Given problem: Write out word for word the part of the piece on the film "Priscilla" below that opens with the words containing "Americana deity, a" and closes with "Presley. Just nearly.".

Passage given:
*spoilers follow, along with stellar intellectual insight*
“Strain a girl to her absolute limits with wanting you, and she won’t have space in her life for wanting anything else.”
– Rax King, independent culture critic on “Priscilla”
Americana deity, a figure of winged eye makeup and dark hair piled high in a beehive above her head, Priscilla Presley’s silhouette is nearly as recognizable as that of her bedazzled-jumpsuit-adorned former husband, Elvis Presley. Just nearly.
“Priscilla,” an almost auto-biopic based on Priscilla Presley’s 1985 memoir “Elvis and Me,” hit theaters October 27, starring Euphoria red-flag heartthrob Jacob Elordi as Elvis and Cailee Spaeny as Priscilla herself. Directed by girl of girls and daughter of “Godfather” director Francis Ford Coppola, Sophia Coppola, “Priscilla” matches previous projects—powdery-pink cult favorites like “The Virgin Suicides” and “Marie Antoinette”—and reflects favorite themes, too. Girls lost in the trap and turmoil of their circumstances, and clawing their way out.

Items:
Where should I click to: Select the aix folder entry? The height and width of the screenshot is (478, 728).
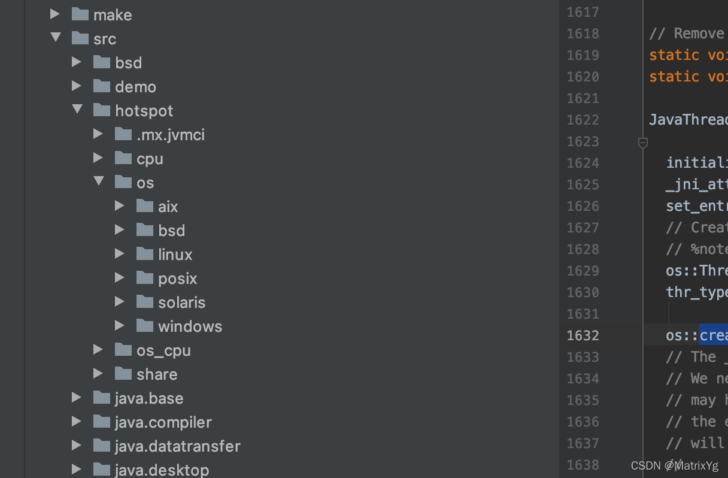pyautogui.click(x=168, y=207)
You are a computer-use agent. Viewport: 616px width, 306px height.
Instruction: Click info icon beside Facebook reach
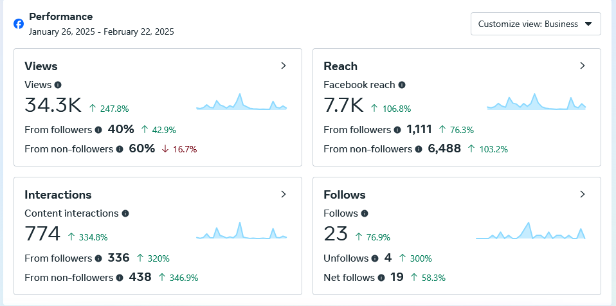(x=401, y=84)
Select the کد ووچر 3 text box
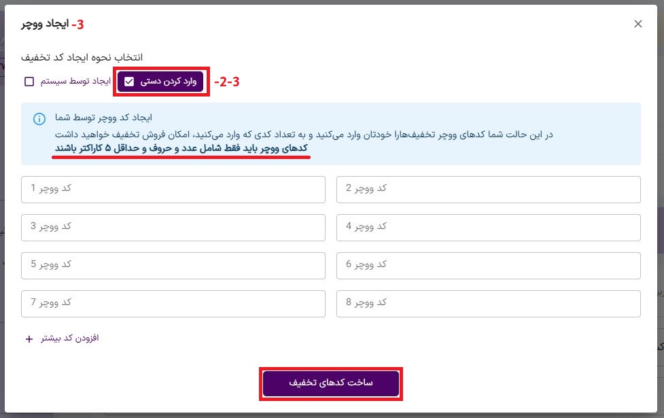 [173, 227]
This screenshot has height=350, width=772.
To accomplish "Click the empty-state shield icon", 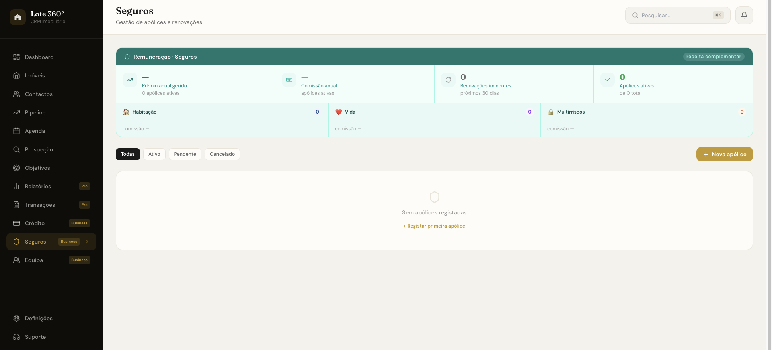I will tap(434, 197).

Response to this exercise:
Americana deity, a figure of winged eye makeup and dark hair piled high in a beehive above her head, Priscilla Presley’s silhouette is nearly as recognizable as that of her bedazzled-jumpsuit-adorned former husband, Elvis Presley. Just nearly.